• What is expected: Unless it is a picture, every line from the start of the entries through the line with "Image resolution: width=623" must be retyped exactly.

----

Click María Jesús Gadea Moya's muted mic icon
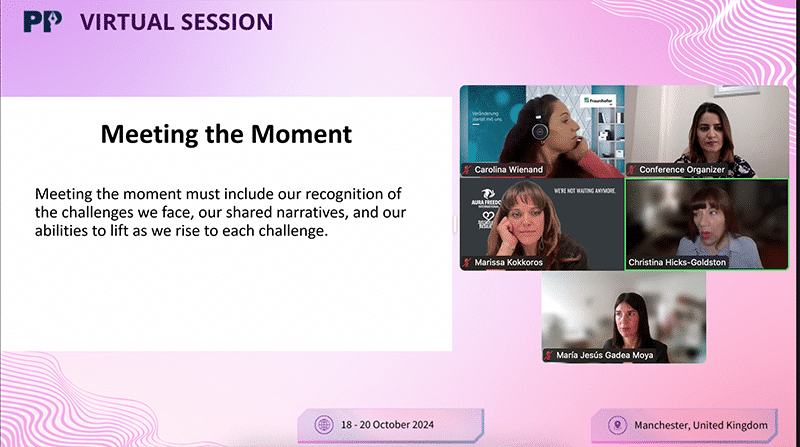This screenshot has width=800, height=447. click(549, 354)
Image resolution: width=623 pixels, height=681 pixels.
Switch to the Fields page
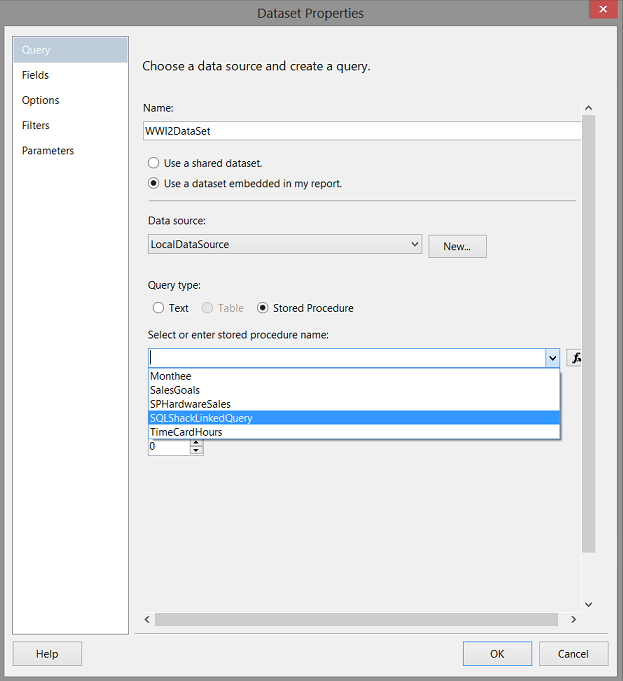click(36, 75)
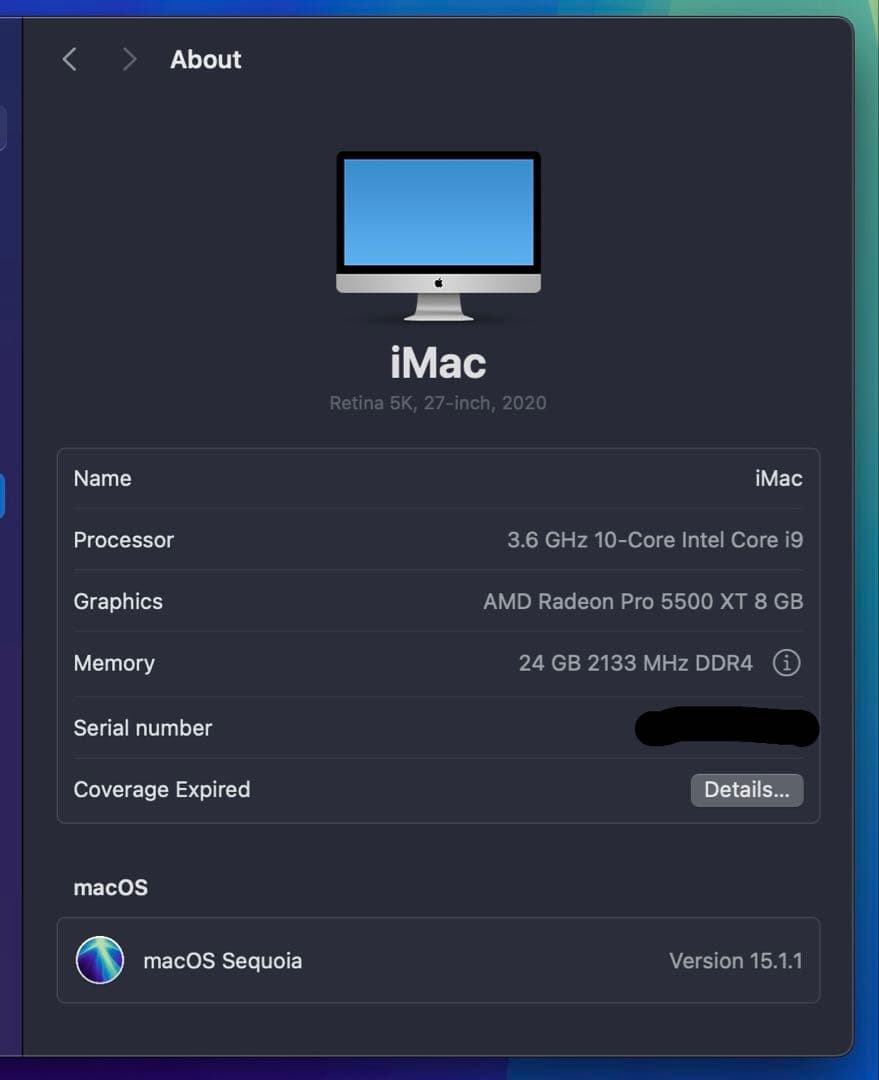Click the Version 15.1.1 text
The width and height of the screenshot is (879, 1080).
(x=735, y=960)

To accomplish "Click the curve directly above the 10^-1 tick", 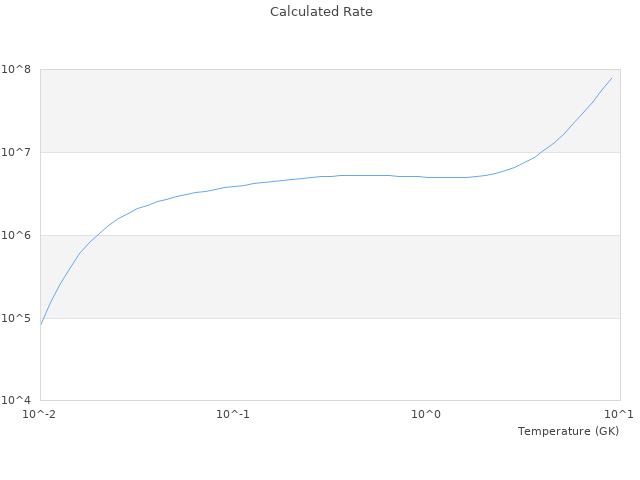I will tap(233, 186).

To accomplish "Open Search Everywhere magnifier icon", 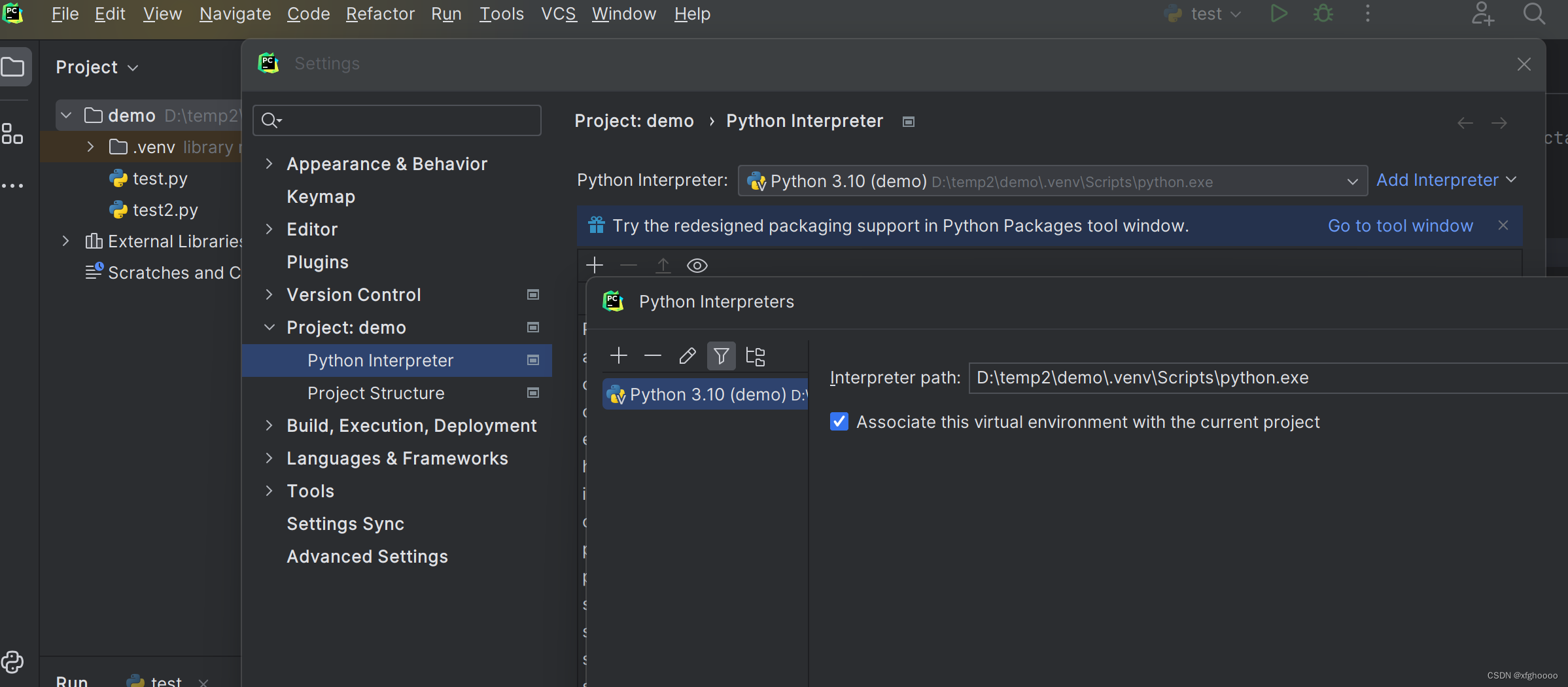I will (x=1534, y=14).
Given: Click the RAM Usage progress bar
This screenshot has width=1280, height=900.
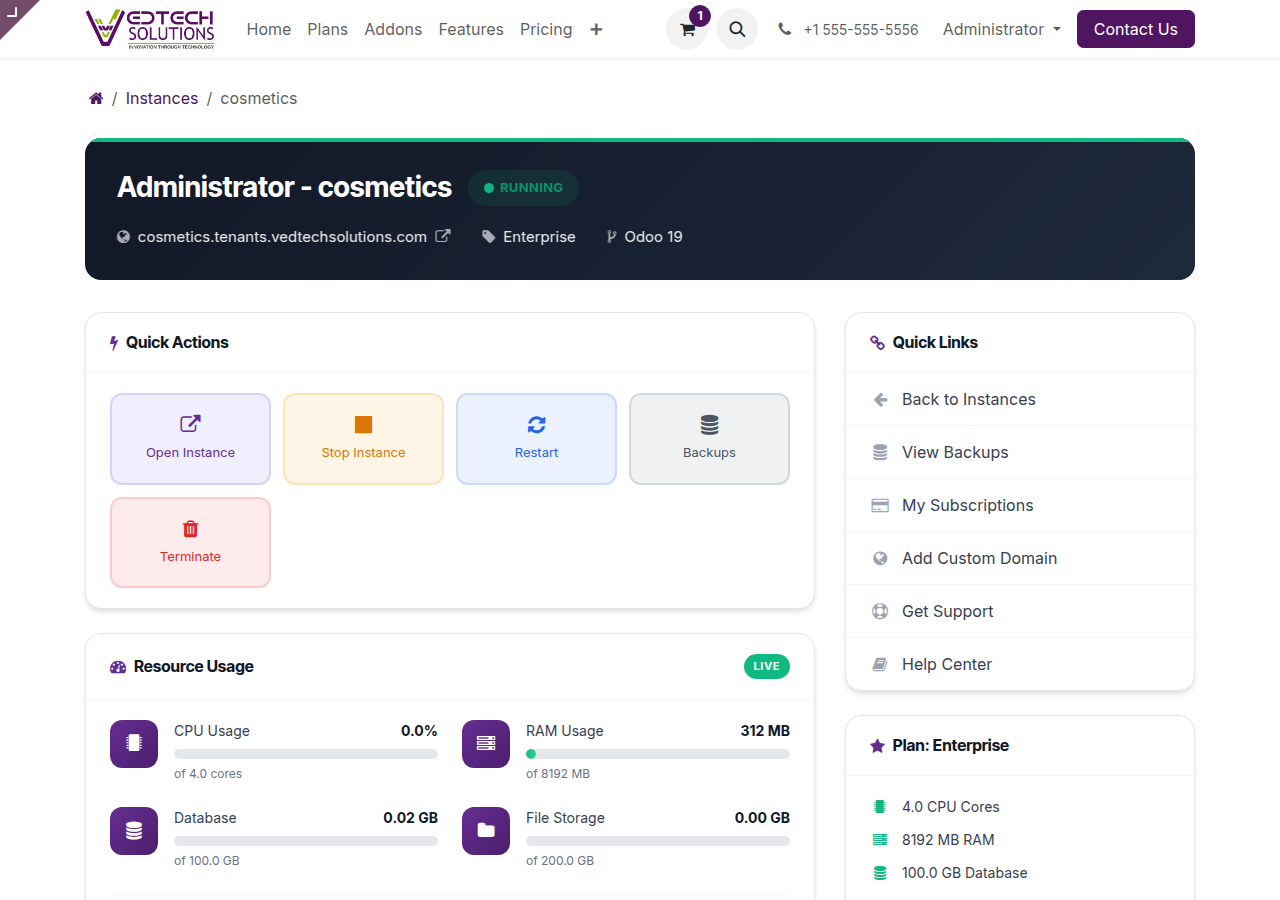Looking at the screenshot, I should (x=657, y=754).
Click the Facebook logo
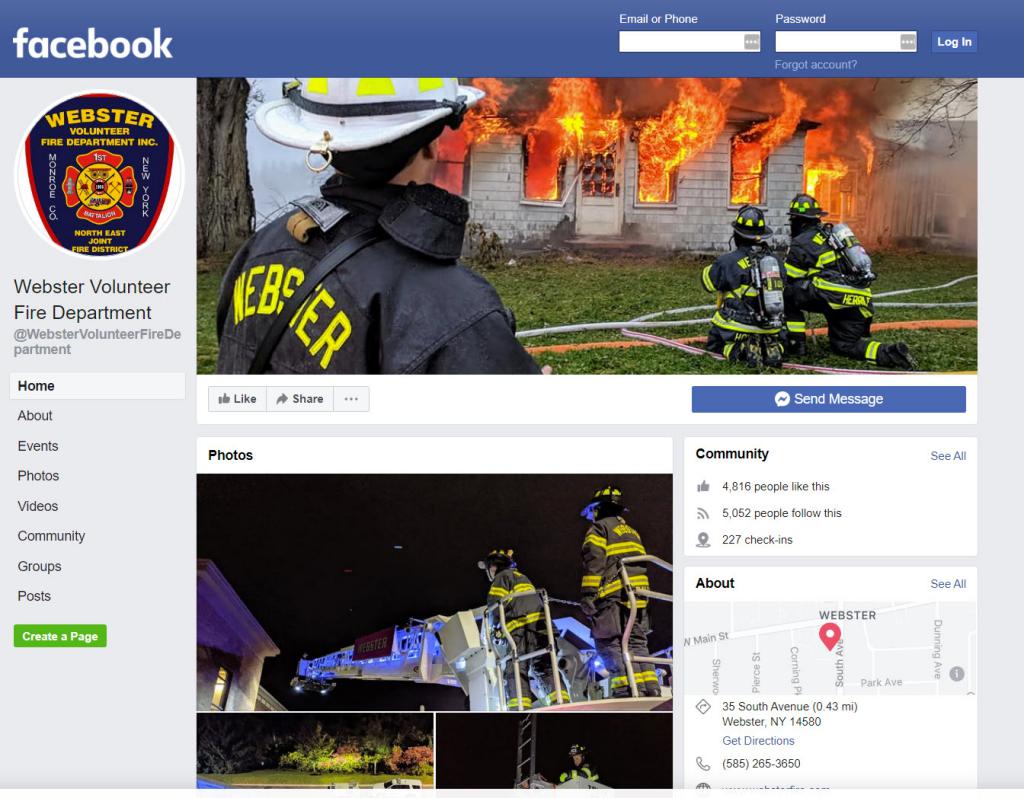Screen dimensions: 1024x798 click(93, 43)
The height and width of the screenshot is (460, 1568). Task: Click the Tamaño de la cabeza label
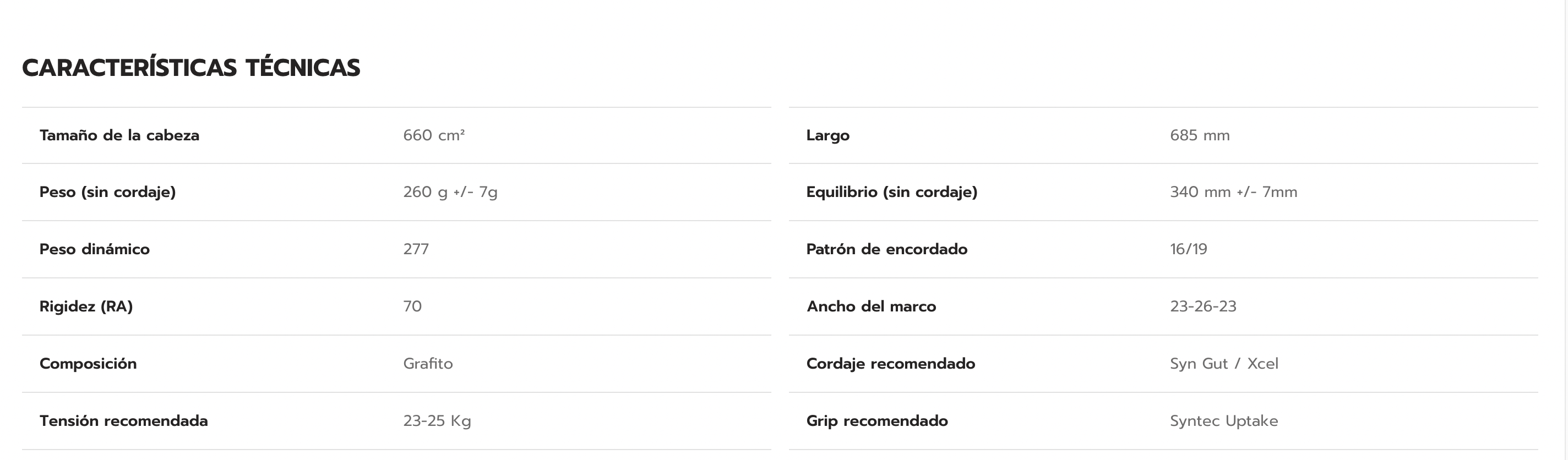tap(119, 135)
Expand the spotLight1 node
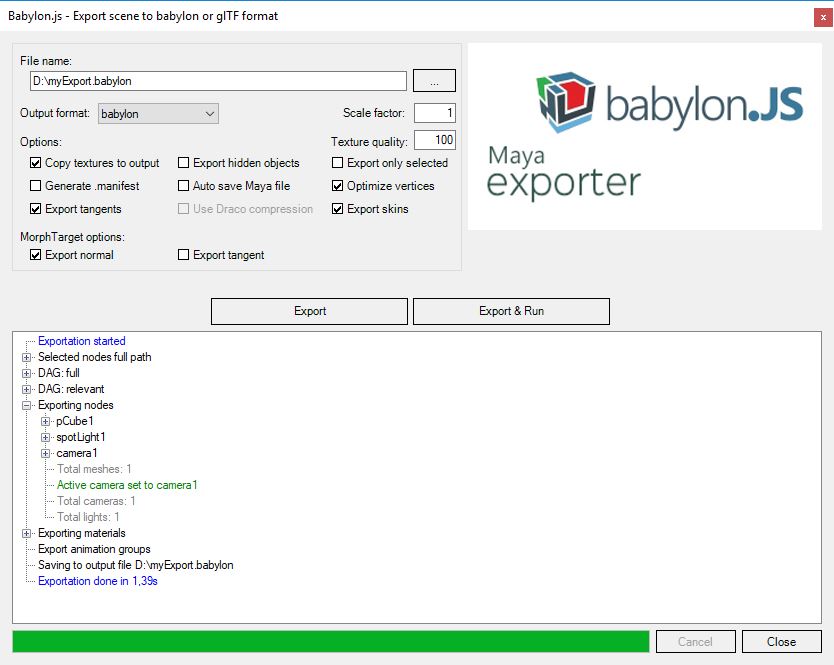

----

• Finished task:
Click María Jesús Gadea Moya's muted mic icon
This screenshot has width=800, height=447. click(549, 354)
Image resolution: width=623 pixels, height=681 pixels.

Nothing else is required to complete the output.